◆ **ABOUT THIS TASK**: Without changing a single character, copy every record below.

#### RECORDS FOR THIS TASK

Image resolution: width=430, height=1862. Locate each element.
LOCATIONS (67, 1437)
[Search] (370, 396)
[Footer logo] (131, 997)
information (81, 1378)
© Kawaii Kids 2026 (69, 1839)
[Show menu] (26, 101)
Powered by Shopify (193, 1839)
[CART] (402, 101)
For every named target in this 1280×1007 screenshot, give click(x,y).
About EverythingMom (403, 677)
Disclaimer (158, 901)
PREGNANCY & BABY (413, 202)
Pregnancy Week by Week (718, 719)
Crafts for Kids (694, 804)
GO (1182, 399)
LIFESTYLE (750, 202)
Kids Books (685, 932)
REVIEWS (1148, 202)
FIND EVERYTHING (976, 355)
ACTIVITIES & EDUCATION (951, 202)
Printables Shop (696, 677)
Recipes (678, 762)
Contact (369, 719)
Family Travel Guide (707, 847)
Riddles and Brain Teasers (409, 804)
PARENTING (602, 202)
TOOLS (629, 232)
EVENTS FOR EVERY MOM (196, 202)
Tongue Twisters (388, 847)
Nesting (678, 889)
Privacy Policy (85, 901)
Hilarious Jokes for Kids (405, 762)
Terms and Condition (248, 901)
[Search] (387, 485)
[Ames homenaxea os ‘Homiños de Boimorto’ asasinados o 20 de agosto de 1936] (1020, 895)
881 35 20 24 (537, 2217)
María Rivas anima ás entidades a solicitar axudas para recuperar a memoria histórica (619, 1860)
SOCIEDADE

########

◆ **SOLUTION TO THIS PROBLEM**:
Image resolution: width=430, height=1862. Locate each element.
LOCATIONS (67, 1437)
[Search] (370, 396)
[Footer logo] (131, 997)
information (81, 1378)
© Kawaii Kids 2026 (69, 1839)
[Show menu] (26, 101)
Powered by Shopify (193, 1839)
[CART] (402, 101)
For every named target in this 1280×1007 screenshot, give click(x,y).
About EverythingMom (403, 677)
Disclaimer (158, 901)
PREGNANCY & BABY (413, 202)
Pregnancy Week by Week (718, 719)
Crafts for Kids (694, 804)
GO (1182, 399)
LIFESTYLE (750, 202)
Kids Books (685, 932)
REVIEWS (1148, 202)
FIND EVERYTHING (976, 355)
ACTIVITIES & EDUCATION (951, 202)
Printables Shop (696, 677)
Recipes (678, 762)
Contact (369, 719)
Family Travel Guide (707, 847)
Riddles and Brain Teasers (409, 804)
PARENTING (602, 202)
TOOLS (629, 232)
EVENTS FOR EVERY MOM (196, 202)
Tongue Twisters (388, 847)
Nesting (678, 889)
Privacy Policy (85, 901)
Hilarious Jokes for Kids (405, 762)
Terms and Condition (248, 901)
[Search] (387, 485)
[Ames homenaxea os ‘Homiños de Boimorto’ asasinados o 20 de agosto de 1936] (1020, 895)
881 35 20 24 (537, 2217)
María Rivas anima ás entidades a solicitar axudas para recuperar a memoria histórica (619, 1860)
SOCIEDADE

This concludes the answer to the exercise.